In the 2018 federal budget, the government of Canada committed funds to implement a national Digital Research Infrastructure (DRI) Strategy. Central to the success of the national DRI strategy will be the ability of policy makers to support a system of governance that: a) is responsive to researcher needs, emerging tools and techniques; and b) encourages collaboration with the growing number of stakeholders who make-up the research and innovation sector. The emergence of converged High-Performance Computing-Artificial Intelligence (HPC-AI) platforms as a competitive research tool, presents a tangible opportunity for validating approaches towards a national strategy.
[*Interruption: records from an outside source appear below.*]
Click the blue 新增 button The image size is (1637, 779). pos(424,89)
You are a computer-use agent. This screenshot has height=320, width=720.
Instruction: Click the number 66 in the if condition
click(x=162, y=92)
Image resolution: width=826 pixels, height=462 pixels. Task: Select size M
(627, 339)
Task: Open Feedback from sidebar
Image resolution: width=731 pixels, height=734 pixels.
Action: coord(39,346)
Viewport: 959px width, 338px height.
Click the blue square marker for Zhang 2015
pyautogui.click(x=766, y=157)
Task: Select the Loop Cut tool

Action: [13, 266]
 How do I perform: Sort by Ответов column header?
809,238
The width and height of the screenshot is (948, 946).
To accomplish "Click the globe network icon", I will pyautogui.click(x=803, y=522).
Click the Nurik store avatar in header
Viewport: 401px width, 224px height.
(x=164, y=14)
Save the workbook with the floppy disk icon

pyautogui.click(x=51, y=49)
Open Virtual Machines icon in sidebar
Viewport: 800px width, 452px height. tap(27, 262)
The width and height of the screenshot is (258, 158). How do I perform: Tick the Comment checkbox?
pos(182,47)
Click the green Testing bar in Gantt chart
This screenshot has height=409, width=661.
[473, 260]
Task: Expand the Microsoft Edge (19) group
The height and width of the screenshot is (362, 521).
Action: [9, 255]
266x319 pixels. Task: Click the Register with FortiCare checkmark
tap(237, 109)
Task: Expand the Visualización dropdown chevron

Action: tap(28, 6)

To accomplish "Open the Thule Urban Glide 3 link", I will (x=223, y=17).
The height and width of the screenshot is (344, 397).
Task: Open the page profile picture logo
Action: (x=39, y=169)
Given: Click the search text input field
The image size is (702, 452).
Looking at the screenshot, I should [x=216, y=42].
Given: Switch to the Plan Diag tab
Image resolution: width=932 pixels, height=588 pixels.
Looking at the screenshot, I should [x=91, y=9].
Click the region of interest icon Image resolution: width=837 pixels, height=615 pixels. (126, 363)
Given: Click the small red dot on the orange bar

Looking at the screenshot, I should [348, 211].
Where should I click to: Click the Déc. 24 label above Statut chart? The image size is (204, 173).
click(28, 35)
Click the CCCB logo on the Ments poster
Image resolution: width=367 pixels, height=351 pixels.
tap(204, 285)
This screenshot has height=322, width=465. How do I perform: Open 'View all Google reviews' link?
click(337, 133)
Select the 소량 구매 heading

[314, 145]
HPC has a long-standing history of supporting advanced research techniques at large scale. In fact, the use of big data on HPC platforms – which is now common place – can be viewed as a first instance of convergence in the digital research era. As more research domains begin to take advantage of big data, HPC scientists have demonstrated responsiveness in their ability to teach and apply advanced computational methods throughout the broader scientific community. With increased interest in, and use of, artificial intelligence and machine learning techniques across research domains, the ability to bring together the benefits of HPC with AI analytics is optimal. “Summit”, the world’s fastest supercomputer, procured by the US Department of Energy, has been positioned as an integral component in achieving the US government’s Artificial Intelligence for American Industry initiative. Its prominence reinforces views from researchers and the vendor community in the ability of converged HPC-AI platforms to scale and accelerate the rate of discovery.

Within the Canadian context, Ontario has already taken actionable steps towards implementing HPC-AI converged platforms. Compute Ontario, a not-for-profit organization, fully funded by the Government of Ontario, works collaboratively with stakeholders to coordinate advanced research computing and big data investments across the province. As a strategic priority endorsed by its partners, Compute Ontario is consciously tackling a known policy obstacle within research and innovation agendas. By focusing on improving access to skills development and big data, and coordinating the distribution of technology investments to leverage the diverse capabilities of the Ontario’s academic HPC consortia, the Province stands to benefit from a more resilient and adaptive DRI ecosystem.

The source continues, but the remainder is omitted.